Предпринятый Василием Тёмным в начале 1461 года поход на казанских татар завершился вполне благополучно. Хан выслал навстречу русскому войску своих послов с мирными предложениями, которые устраивали великого князя. Во Владимире был заключён мир. Впрочем, этот первый мир с Казанью лучше было бы назвать перемирием: у Московской Руси впереди было ещё немало войн с беспокойным восточным соседом.

Вернувшись в Москву, Василий Тёмный вместе с иерархами приступил к избранию нового митрополита. Вопрос этот обсуждался ещё при жизни престарелого Ионы, который назвал и благословил своего преемника. Выбор святителя пал на ростовского архиепископа Феодосия Бывальцева. Этого иерарха хорошо знали в Москве.
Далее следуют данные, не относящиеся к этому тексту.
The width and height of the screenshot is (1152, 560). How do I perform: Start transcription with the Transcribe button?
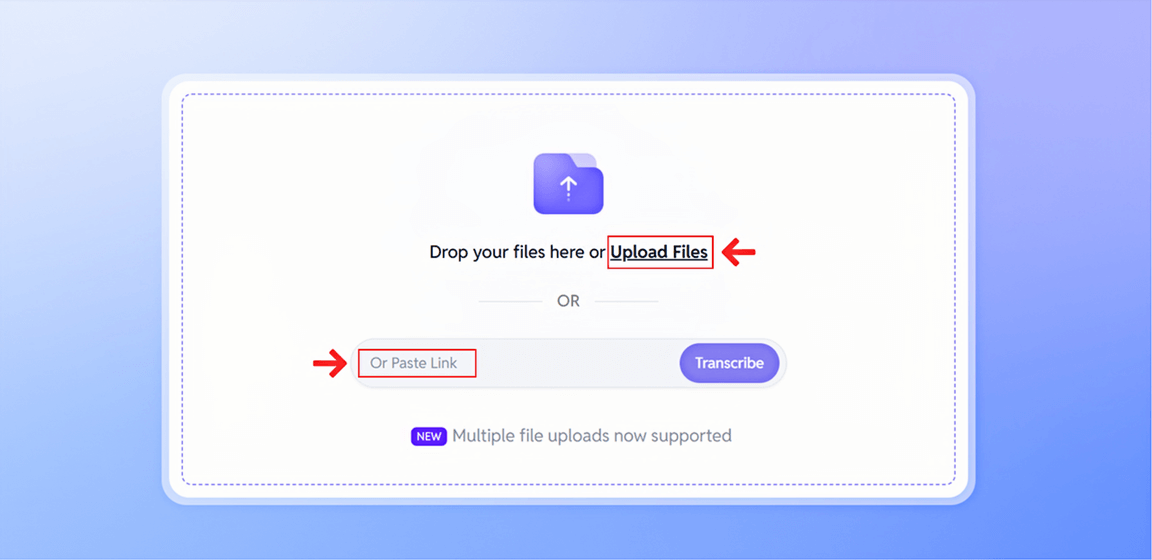click(x=729, y=363)
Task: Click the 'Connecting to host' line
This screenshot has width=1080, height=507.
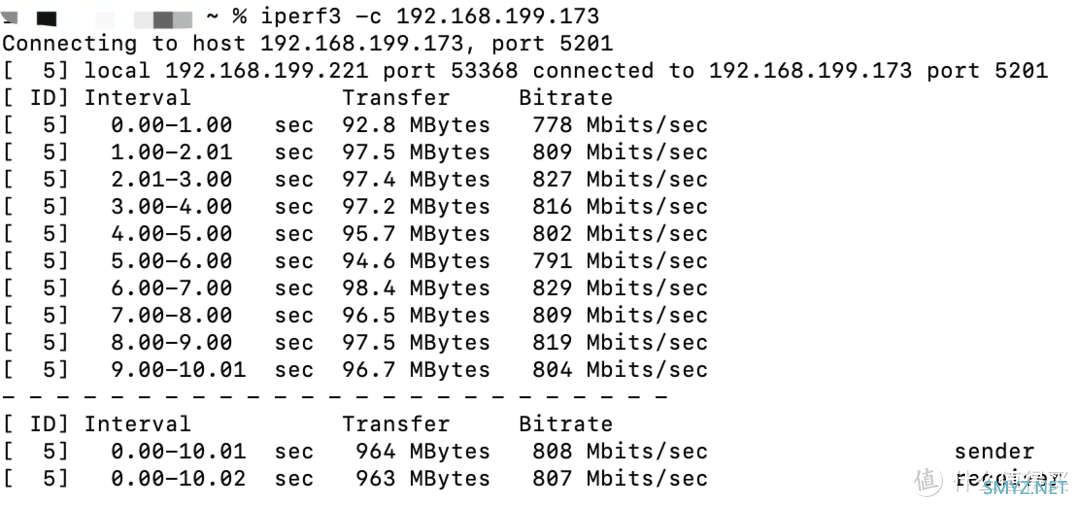Action: coord(308,43)
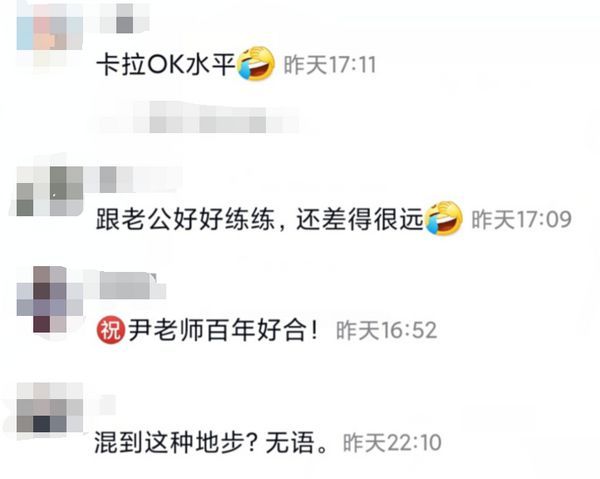Click the red 祝 emoji icon
Screen dimensions: 600x479
(x=111, y=330)
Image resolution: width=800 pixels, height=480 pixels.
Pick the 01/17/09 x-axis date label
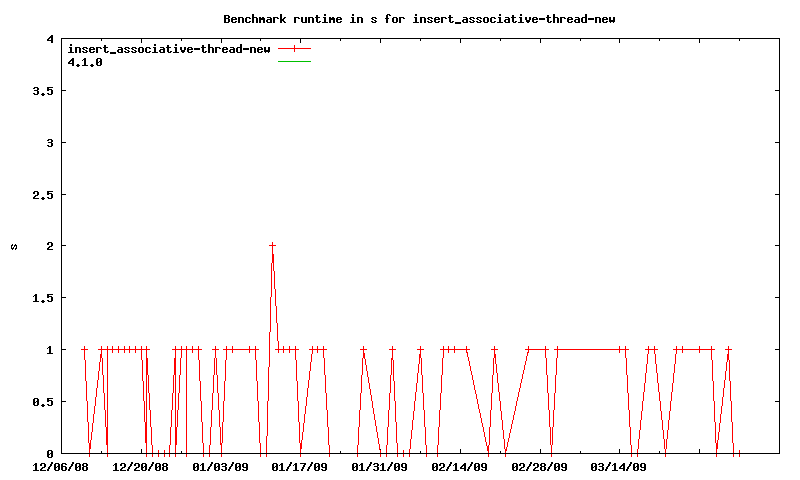[300, 466]
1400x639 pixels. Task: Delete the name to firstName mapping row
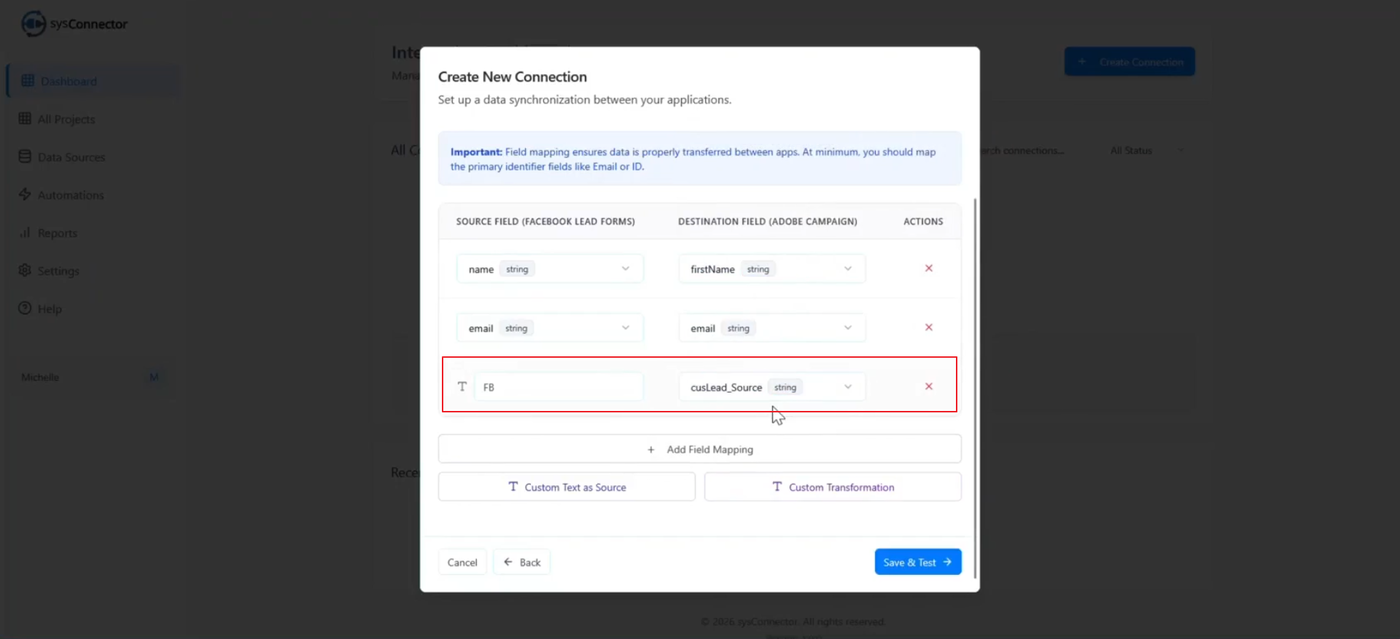(928, 269)

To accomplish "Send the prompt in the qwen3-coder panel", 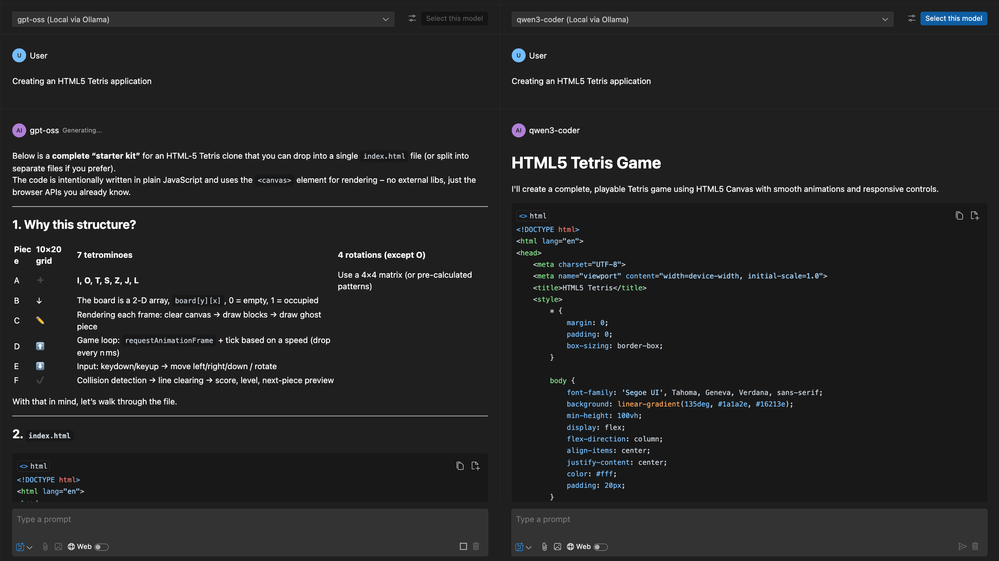I will [962, 546].
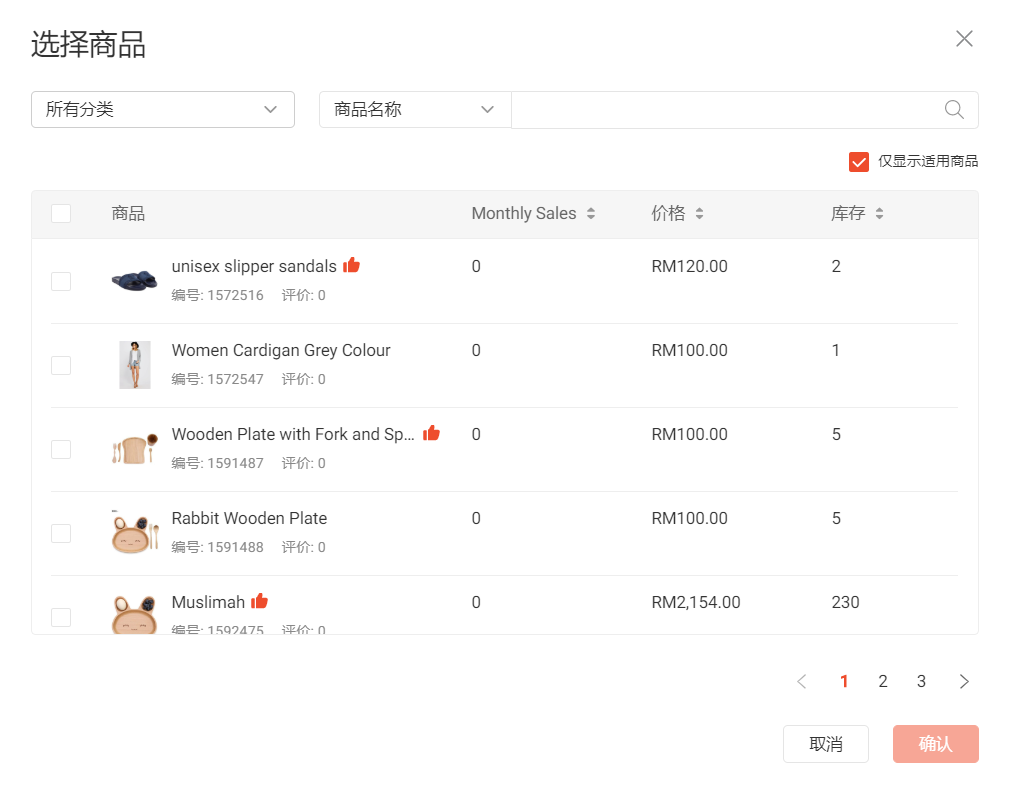Open the 所有分类 category dropdown
The width and height of the screenshot is (1010, 793).
[162, 109]
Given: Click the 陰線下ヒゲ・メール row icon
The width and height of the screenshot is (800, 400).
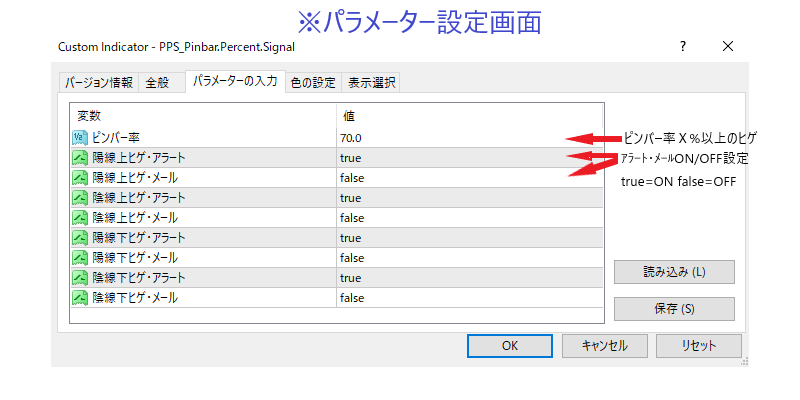Looking at the screenshot, I should point(80,298).
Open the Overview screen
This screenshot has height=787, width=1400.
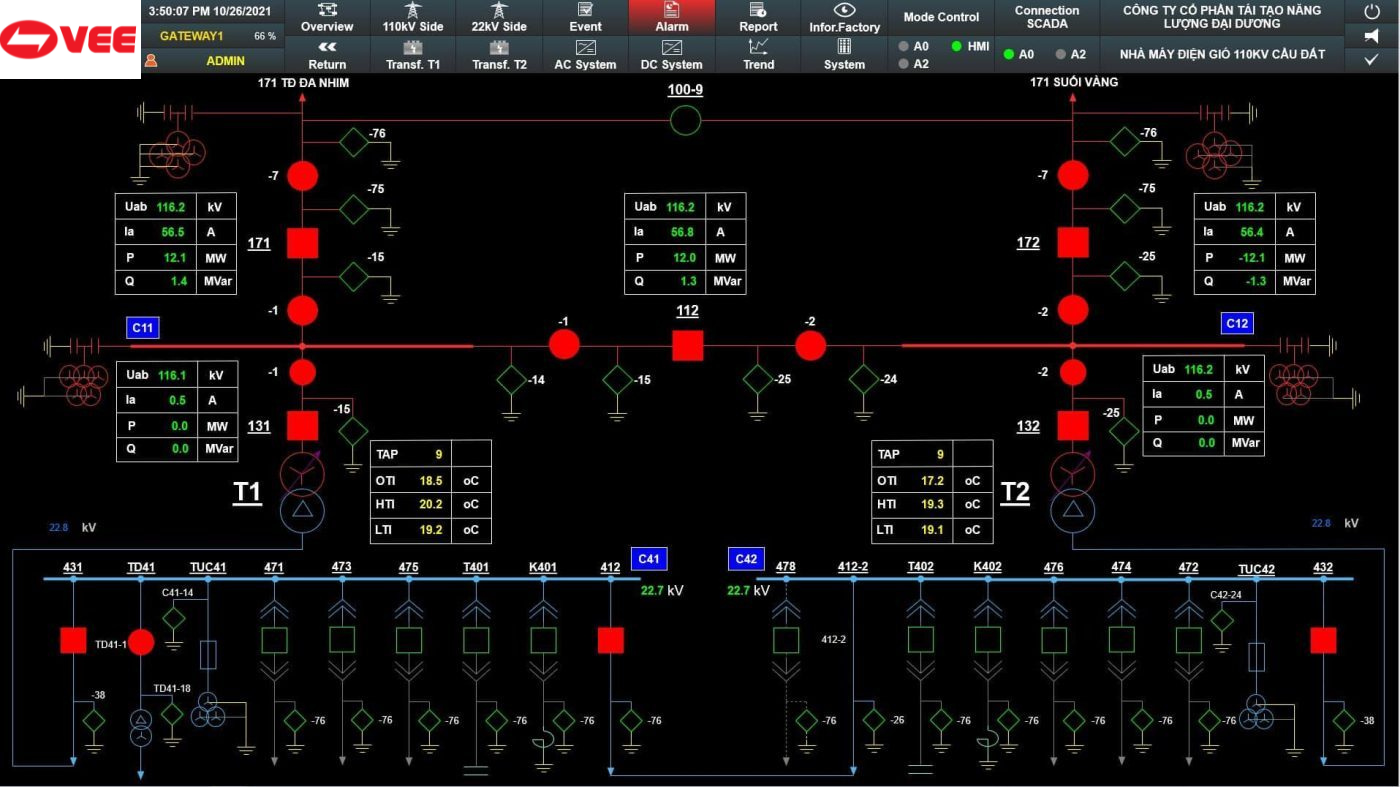pos(327,17)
В течение десяти лет он был архимандритом Чудова монастыря в московском Кремле — любимого детища святителя Алексия. С этого поста в июне 1454 года митрополит Иона взял его на освободившуюся с кончиной архиепископа Ефрема (29 марта 1454 года) ростовскую кафедру. Хиротония (рукоположение) Феодосия состоялась, судя по всему, в Неделю всех святых — 16 июня 1454 года. В следующее воскресенье, 23 июня 1454 года, новопоставленный владыка торжественно въехал в Ростов(34, 184).

Едва успев утвердиться на ростовской кафедре, Феодосий чуть было не потерял её. Митрополит Иона «въсхоте сан снять с него» (31, 263). Причиной (или поводом) для опалы стало самоуправство нового владыки в весьма щепетильном вопросе о соотношении постов и праздников. Согласно церковным уставам, строгость поста ослабевала в воскресные дни и праздники. Однако степень послабления в те или иные дни определялась по-разному. Эта тема издавна вызывала споры в среде духовенства. В 1455 году Крещенский сочельник, день строгого поста, приходился на воскресенье 5 января. Новый владыка «повеле мясо ясти в навечерии Богоявления» (31, 263). Такое толкование устава о посте предлагал ещё митрополит Фотий в одном из своих посланий (63, 500). Однако решение Феодосия вызвало ропот духовенства. Дело дошло до митрополита Ионы, который счёл, что архиепископ превысил свои полномочия. Известно, что Иона был крут в обращении со своими недругами. Вот и теперь он решил примерно наказать самоуправца и снять с него епископский сан. Дело разбиралось на особом церковном соборе, в присутствии Василия Тёмного и бояр. Феодосия спасло только заступничество великой княгини Марии Ярославны, которая «отпечаловала его у митрополита» (31, 263). Независимый летописец замечает, что помощь княгини была куплена ценой щедрой взятки: «...а взя у него село Петровское от печалования» (31, 263).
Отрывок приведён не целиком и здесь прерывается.